In traditional approaches to assessing an organization’s internal environment, a manager’s primary goal would be to determine the firm’s relative strengths and weaknesses.  These also are two elements of the SWOT analysis. There are many limitations of SWOT analysis, however, including its static perspective, the potential to overemphasize a single dimension of a firm’s strategy, and the likelihood that an organization’s strengths do not necessarily help the firm create value or competitive advantages.

There are two frameworks that serve to complement SWOT analysis in assessing a firm’s internal environment: Porter’s value chain analysis and the resource-based view of the firm. In conducting a value chain analysis, a manager first divides the firm into a set of value creating activities. These include primary activities such as inbound logistics, operations, and service as well as support activities that include procurement and human resources management. The manager then analyzes how each activity adds value as well as how interrelationships among value activities in the firm and among the firm and its customers and suppliers add value. Thus, instead of merely determining a firm’s strengths and weaknesses per se,  the manager has analyzed them in the overall context of the firm and its relationships with customers, suppliers, and the value system.

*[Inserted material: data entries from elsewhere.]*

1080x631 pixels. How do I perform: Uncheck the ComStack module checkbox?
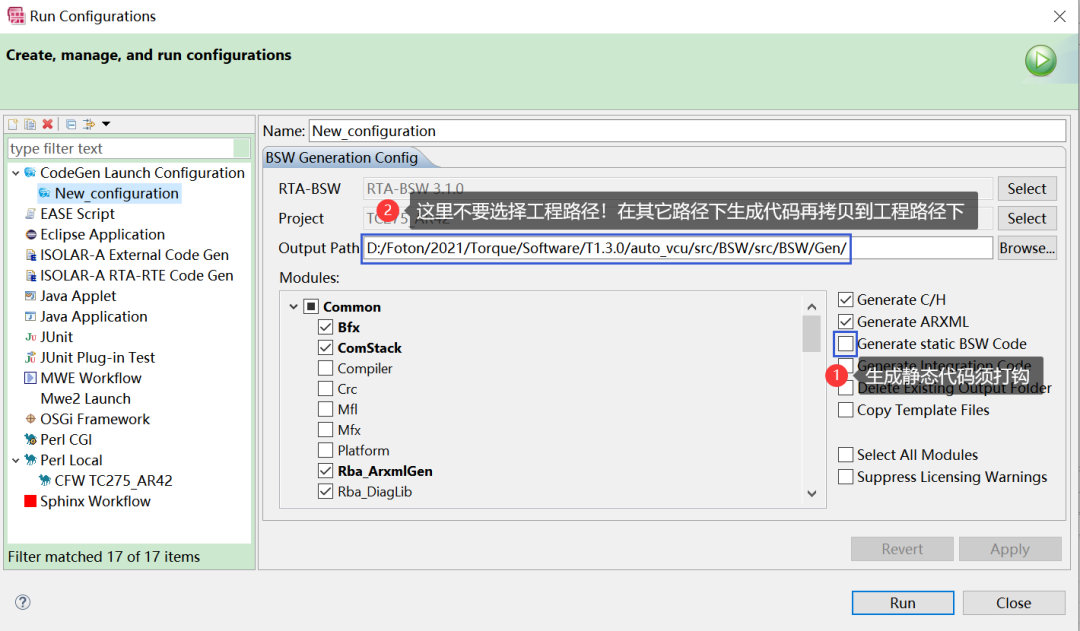coord(326,348)
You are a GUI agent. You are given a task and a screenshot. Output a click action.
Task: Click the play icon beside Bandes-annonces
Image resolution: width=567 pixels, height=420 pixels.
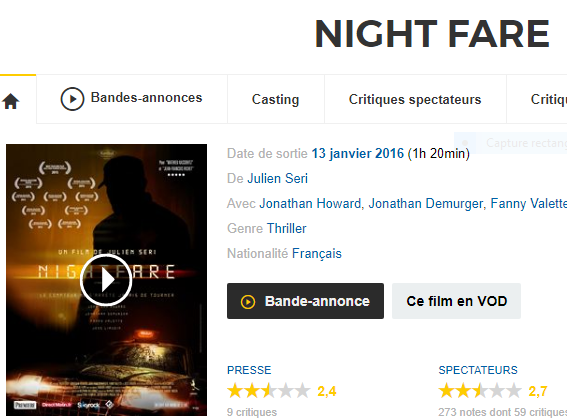coord(72,99)
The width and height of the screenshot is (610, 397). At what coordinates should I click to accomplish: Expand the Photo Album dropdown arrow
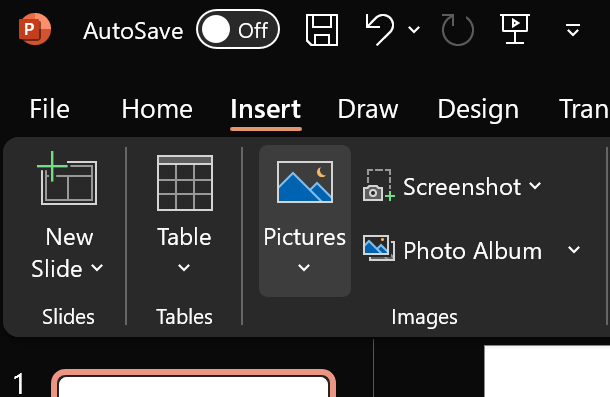574,249
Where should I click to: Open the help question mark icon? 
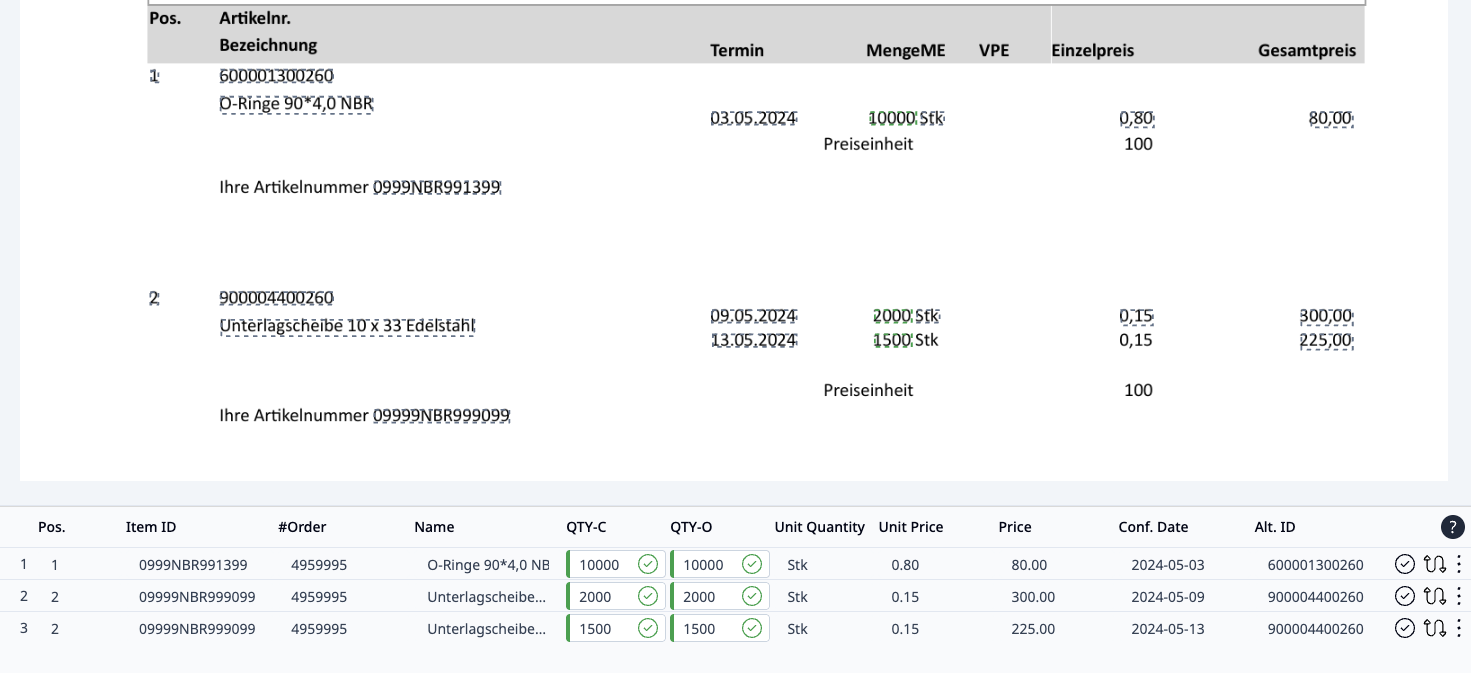point(1452,527)
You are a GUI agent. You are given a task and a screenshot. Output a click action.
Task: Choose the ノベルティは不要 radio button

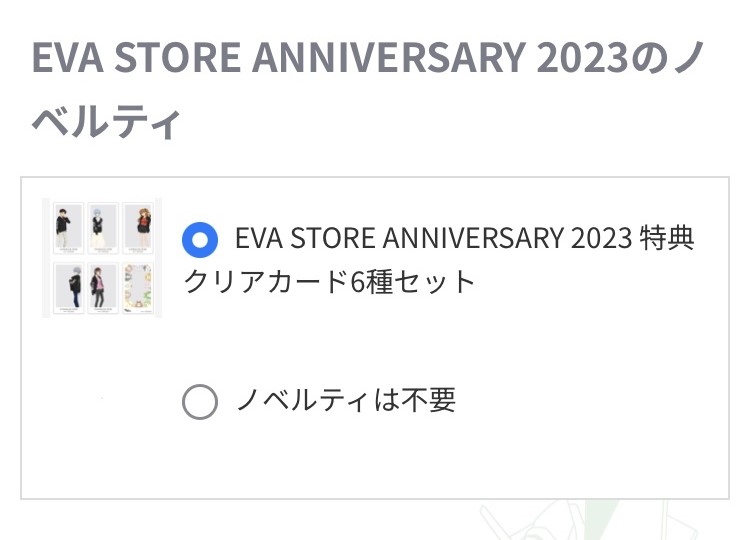tap(200, 402)
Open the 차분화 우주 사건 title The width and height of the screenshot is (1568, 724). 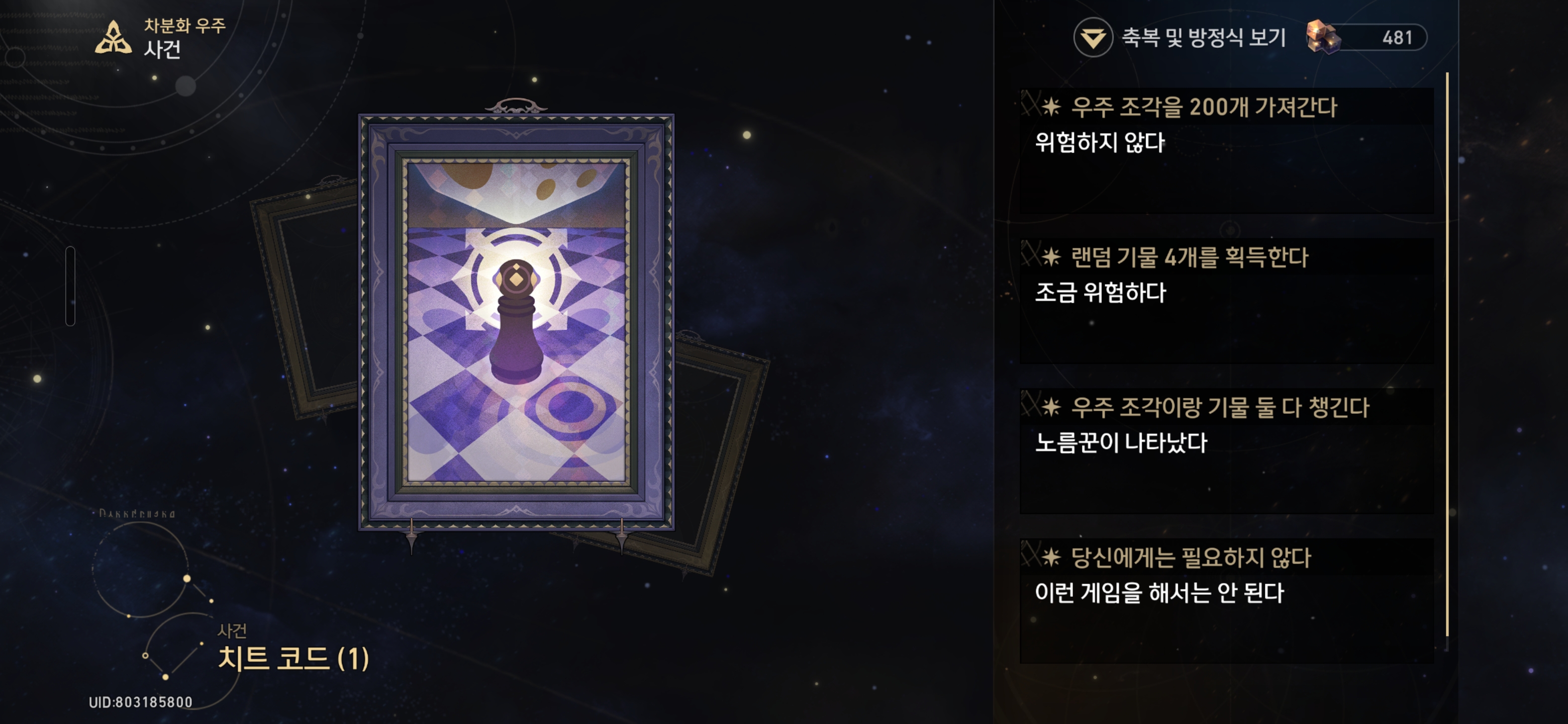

Part of the internal strategy development process is determining what strategies a company can use best based on their resources.  The company’s resources will help determine if it is best to differentiation based on a specific market segment (seniors), on cost (lowest price), or on a focused differentiation (always first with current technology).  Each of these strategies requires  different resources in personnel, material and speed of internal process.

Unit Learning Outcomes

At the conclusion of the unit, the learner will be able to:

1. Apply a value chain analysis and describe its value as an internal strategic tool. (CLO 3, 6)

2. Differentiate between the vision and mission of an organization and how they reflect an organization’s culture. (CLO 2)

3. Evaluate how organization’s business model, systems and culture affect the strategy and tactics the organization might use to meet goals and objectives. (CLO 2)

Unit 3: Discussion 1

Directions

After reading the course materials, including Mukerjee  (2016) (a good overview of the factors for competitive advantage!), apply the most relevant two elements of a value chain analysis to an organization of your choice. Justify your choice of elements as to why they are important for that organization.

Describe one or two strategic tactics the organization might try (or already uses) based on the value chain analysis and justify why the tactic is useful as a competitive advantage tool.